Management has determined that there are no uncertain tax positions that would require recognition in the condensed consolidated financial statements. If the Company were to incur an income tax liability in the future, interest and penalties on any income tax liability would be reported as interest expense. Management’s conclusions regarding uncertain tax positions may be subject to review and adjustment at a later date based on ongoing analysis of tax laws, regulations, and interpretations thereof as well as other factors.
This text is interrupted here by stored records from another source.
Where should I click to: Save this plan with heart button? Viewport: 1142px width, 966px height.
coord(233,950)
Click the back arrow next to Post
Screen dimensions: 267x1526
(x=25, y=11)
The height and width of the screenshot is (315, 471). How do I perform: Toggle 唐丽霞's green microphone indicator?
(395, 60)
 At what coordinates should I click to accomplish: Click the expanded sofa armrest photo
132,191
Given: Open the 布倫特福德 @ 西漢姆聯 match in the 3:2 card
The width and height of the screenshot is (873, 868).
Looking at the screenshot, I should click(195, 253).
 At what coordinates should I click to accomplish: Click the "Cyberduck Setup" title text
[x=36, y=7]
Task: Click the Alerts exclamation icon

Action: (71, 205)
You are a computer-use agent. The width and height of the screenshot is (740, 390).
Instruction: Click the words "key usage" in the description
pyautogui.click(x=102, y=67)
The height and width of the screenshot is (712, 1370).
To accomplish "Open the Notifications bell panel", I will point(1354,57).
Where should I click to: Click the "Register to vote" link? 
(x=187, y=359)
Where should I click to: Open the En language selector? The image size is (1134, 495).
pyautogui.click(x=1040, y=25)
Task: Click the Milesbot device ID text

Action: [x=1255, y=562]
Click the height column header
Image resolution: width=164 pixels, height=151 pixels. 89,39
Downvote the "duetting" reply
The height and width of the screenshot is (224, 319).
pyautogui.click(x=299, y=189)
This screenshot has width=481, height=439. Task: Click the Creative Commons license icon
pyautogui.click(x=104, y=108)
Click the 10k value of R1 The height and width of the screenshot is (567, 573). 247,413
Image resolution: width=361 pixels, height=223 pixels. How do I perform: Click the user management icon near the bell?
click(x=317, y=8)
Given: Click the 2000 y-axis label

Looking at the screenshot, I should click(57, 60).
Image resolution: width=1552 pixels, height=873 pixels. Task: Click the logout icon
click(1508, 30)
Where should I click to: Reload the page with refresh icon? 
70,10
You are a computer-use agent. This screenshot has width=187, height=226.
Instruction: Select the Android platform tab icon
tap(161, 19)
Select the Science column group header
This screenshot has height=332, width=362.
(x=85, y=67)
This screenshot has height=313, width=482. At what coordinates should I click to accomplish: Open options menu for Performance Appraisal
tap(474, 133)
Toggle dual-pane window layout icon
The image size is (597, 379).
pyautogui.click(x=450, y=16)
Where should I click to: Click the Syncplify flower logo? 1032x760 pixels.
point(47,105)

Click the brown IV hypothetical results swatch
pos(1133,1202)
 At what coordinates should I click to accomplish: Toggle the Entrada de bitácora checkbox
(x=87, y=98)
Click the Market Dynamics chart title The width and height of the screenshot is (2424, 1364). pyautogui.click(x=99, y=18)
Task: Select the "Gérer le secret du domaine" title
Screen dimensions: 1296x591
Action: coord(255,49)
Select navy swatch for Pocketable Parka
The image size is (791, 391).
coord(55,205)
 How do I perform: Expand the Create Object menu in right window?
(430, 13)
Generally, federal, state, and local authorities may examine the Company’s tax returns for three to four years from the filing date and the current and prior three to four years remain subject to examination as of December 31, 2020 for the UL US Entities, January 31, 2020 for the Company and May 31, 2020 for UL HI.

 

The Company uses the assets and liability method of accounting for deferred taxes. Deferred tax assets and liabilities are recognized for the estimated future tax consequences attributable to differences between the balance sheet carrying amounts of existing assets and liabilities and their respective tax basis. As of February 28, 2021 and May 31, 2020, the Company recognized a deferred tax asset of $140,000 and $0, respectively, which is included in deposits and other assets on the condensed consolidated balance sheets. The Company regularly evaluates the need for a valuation allowance related to the deferred tax asset. No valuation allowance was recorded at February 28, 2021.

 

In response to the COVID-19 pandemic, the Coronavirus Aid, Relief and Economic Security Act (“CARES Act”) was signed into law in March 2020. The CARES Act lifts certain deduction limitations originally imposed by the Tax Cuts and Jobs Act of 2017 (“2017 Tax Act”). Corporate taxpayers may carryback net operating losses (“NOLs”) originating between 2018 and 2020 for up to five years, which was not previously allowed under the 2017 Tax Act. The CARES Act also eliminates the 80% of taxable income limitations by allowing corporate entities to fully utilize NOL carryforwards to offset taxable income in 2018, 2019 or 2020. Taxpayers may generally deduct interest up to the sum of 50% of adjusted taxable income plus business interest income (30% limit under the 2017 Tax Act) for 2019 and 2020. The CARES Act allows taxpayers with alternative minimum tax credits to claim a refund in 2020 for the entire amount of the credits instead of recovering the credits through refunds over a period of years, as originally enacted by the 2017 Tax Act.

 

In addition, the CARES Act raises the corporate charitable deduction limit to 25% of taxable income and makes qualified improvement property generally eligible for 15-year cost-recovery and 100% bonus depreciation. The enactment of the CARES Act did not result in any material adjustments to the income tax provision.

 

Income Tax Provision

 

The income tax provision of $77,801 and $385,000 included in the Company’s results of operations for the three and nine months ended February 28, 2021, respectively, reflects the Company’s estimated effective tax rate for the year ending May 31, 2021. These rates resulted in a provision of 15.6% for the three and nine months ended February 28, 2021. The Company did not record a tax provision for the period from October 28, 2019 (inception) through February 29, 2020.